## [What the task asks]
Copy the lines below without any changes, beginning with the first line and stopping after the line that contains "Looking at the screenshot, I should click(930, 173).".

"""

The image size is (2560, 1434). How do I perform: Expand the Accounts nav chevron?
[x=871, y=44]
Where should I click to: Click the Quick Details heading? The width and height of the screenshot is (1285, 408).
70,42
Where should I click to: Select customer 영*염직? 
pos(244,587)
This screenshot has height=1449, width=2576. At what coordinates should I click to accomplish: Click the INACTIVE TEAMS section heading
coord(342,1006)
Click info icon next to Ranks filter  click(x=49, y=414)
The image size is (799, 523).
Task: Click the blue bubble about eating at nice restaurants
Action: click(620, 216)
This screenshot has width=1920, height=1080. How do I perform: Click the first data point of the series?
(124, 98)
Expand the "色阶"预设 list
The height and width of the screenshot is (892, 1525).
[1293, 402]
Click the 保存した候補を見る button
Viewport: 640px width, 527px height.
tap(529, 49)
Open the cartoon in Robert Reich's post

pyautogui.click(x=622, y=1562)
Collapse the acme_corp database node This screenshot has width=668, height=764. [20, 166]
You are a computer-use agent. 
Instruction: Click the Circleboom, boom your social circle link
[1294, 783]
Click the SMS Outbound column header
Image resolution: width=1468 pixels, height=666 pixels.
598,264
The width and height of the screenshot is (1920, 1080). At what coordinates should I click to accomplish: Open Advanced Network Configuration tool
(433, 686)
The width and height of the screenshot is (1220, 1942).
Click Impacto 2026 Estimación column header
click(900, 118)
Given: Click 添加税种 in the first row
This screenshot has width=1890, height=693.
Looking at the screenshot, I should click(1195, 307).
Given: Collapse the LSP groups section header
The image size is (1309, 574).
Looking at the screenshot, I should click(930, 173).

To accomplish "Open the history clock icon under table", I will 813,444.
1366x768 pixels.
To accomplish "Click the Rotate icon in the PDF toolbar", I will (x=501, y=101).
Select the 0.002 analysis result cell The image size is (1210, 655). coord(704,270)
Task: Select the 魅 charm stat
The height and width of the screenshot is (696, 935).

"""

## [Output for this task]
The image size is (2560, 1434). How do I perform: Expand the Accounts nav chevron?
[x=871, y=44]
Where should I click to: Click the Quick Details heading? The width and height of the screenshot is (1285, 408).
70,42
Where should I click to: Select customer 영*염직? 
pos(244,587)
This screenshot has height=1449, width=2576. At what coordinates should I click to accomplish: Click the INACTIVE TEAMS section heading
coord(342,1006)
Click info icon next to Ranks filter  click(x=49, y=414)
The image size is (799, 523).
Task: Click the blue bubble about eating at nice restaurants
Action: click(620, 216)
This screenshot has width=1920, height=1080. How do I perform: Click the first data point of the series?
(124, 98)
Expand the "色阶"预设 list
The height and width of the screenshot is (892, 1525).
[1293, 402]
Click the 保存した候補を見る button
Viewport: 640px width, 527px height.
tap(529, 49)
Open the cartoon in Robert Reich's post

pyautogui.click(x=622, y=1562)
Collapse the acme_corp database node This screenshot has width=668, height=764. [20, 166]
You are a computer-use agent. 
Instruction: Click the Circleboom, boom your social circle link
[1294, 783]
Click the SMS Outbound column header
Image resolution: width=1468 pixels, height=666 pixels.
598,264
The width and height of the screenshot is (1920, 1080). At what coordinates should I click to accomplish: Open Advanced Network Configuration tool
(433, 686)
The width and height of the screenshot is (1220, 1942).
Click Impacto 2026 Estimación column header
click(900, 118)
Given: Click 添加税种 in the first row
This screenshot has width=1890, height=693.
Looking at the screenshot, I should click(1195, 307).
Given: Collapse the LSP groups section header
The image size is (1309, 574).
Looking at the screenshot, I should click(930, 173).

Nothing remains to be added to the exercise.